Headroom’s AI-powered platform aims to solve Zoom fatigue

The news: With businesses of all sizes navigating their return-to-work strategies, the reality is those that choose a remote-first or hybrid working policy need to wrestle with Zoom fatigue, which AI startup Headroom is aiming to solve.

How it works: Headroom, which was formed in 2020 by ex-Google and Magic Leap engineers and raised $5 million in seed funding in October, is a videoconferencing solution that adds layers of productivity features, per VentureBeat.
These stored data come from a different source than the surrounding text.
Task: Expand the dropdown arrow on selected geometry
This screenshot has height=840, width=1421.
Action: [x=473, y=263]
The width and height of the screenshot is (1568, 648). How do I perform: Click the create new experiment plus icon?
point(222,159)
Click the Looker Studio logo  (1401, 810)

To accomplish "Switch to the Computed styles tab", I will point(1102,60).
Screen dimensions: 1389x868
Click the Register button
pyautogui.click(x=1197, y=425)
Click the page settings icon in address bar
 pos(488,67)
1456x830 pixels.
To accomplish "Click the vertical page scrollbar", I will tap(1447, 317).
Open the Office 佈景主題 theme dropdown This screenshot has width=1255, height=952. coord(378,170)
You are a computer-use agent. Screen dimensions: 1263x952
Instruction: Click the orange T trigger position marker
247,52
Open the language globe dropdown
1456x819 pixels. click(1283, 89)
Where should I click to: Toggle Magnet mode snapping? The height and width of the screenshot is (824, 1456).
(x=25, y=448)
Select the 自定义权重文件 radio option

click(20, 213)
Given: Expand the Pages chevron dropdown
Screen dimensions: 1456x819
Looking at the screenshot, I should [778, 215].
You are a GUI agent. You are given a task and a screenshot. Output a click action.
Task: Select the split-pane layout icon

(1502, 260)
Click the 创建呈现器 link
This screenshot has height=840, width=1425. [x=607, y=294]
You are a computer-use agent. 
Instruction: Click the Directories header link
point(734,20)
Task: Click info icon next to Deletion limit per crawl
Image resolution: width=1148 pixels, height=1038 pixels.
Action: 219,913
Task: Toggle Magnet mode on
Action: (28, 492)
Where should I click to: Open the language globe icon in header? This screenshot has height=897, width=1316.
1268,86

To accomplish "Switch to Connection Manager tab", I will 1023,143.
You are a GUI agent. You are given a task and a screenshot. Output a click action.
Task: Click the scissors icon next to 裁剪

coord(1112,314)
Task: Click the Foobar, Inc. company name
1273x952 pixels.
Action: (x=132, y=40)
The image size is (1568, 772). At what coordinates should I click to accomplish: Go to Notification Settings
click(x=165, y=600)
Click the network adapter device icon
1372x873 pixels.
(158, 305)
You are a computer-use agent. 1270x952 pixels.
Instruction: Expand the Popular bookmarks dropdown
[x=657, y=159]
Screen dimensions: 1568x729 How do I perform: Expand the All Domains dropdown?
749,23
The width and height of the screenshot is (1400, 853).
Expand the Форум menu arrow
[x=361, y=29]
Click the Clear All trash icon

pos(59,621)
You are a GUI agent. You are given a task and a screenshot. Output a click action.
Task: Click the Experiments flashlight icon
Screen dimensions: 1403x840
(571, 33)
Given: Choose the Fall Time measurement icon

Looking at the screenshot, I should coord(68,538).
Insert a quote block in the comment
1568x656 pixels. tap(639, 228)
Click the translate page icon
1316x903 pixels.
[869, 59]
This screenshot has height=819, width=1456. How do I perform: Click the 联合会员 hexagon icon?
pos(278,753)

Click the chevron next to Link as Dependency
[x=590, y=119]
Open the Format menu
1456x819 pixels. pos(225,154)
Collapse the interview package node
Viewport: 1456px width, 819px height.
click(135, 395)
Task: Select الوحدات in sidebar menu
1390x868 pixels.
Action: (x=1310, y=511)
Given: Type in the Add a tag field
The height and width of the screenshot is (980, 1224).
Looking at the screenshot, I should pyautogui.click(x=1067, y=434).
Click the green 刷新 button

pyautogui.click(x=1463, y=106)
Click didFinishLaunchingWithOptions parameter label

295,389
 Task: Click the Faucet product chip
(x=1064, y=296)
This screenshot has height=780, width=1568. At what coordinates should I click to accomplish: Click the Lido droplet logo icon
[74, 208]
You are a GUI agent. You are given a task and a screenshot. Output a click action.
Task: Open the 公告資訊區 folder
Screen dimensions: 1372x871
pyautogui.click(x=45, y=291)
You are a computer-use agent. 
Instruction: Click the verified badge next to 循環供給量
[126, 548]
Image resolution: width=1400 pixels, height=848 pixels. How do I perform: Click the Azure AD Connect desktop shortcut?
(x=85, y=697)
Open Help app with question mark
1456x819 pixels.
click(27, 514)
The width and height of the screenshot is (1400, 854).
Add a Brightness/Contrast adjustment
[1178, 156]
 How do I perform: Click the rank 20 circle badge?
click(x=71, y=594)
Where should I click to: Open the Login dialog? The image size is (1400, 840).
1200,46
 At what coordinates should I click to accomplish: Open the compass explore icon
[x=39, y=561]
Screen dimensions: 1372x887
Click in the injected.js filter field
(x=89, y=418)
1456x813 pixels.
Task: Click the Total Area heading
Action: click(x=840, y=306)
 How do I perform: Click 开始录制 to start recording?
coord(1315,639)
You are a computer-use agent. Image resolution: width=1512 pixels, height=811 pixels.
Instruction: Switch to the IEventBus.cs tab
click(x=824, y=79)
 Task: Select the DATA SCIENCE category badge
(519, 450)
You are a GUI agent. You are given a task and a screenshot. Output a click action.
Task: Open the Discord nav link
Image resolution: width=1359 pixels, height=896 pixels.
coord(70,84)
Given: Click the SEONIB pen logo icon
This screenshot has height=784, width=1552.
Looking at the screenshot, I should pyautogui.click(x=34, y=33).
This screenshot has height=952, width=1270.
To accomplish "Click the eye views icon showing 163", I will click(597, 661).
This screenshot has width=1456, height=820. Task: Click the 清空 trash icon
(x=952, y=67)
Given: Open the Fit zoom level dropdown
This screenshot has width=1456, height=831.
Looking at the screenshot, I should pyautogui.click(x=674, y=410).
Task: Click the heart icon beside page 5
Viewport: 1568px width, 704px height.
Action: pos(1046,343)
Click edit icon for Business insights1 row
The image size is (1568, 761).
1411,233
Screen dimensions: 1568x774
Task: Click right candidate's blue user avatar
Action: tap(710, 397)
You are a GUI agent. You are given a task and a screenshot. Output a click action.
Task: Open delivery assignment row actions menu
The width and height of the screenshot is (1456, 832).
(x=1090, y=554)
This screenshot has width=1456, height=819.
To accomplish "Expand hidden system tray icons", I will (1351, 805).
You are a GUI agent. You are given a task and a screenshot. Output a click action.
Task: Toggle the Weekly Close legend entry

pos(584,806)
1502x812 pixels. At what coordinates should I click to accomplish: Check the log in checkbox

  • Aside from managing video calls, Headroom adds computer vision, natural language processing, transcripts, summaries with highlights, gesture recognition, and replays.
  • Headroom’s tools enable hands-free meetings, which means participants can concentrate on being present in meetings.
  • Gestures like hand waves or thumbs up can get the group’s attention, and meeting highlights are recorded into short videos, easy enough to share—replacing lengthy emails.
  • The AI component also makes it possible to search recorded meetings by attendees, shared notes, topics, or words.

The opportunity: Now that most of the world is familiar with videoconferencing solutions for remote work or education, it’s an ideal time for innovation and disruption by companies like Headroom.

  • The videoconferencing space is ready for the next generation of solutions to remove various pain points and Zoom fatigue. 
  • Headroom doesn’t require downloads or updates—it provides free video calls with no usage caps. Zoom has a 40-minute time limit for free users.
  • Headroom can partner with companies that lack viable videoconferencing or set itself up to be acquired by one of the industry leaders.

The problem: Companies like Zoom, Google, and Cisco have the resources to quickly copy and implement many of Headroom’s features at scale. In addition, established videoconferencing solutions already have tens of millions of users who might be comfortable with a familiar solution, despite a lack of AI features.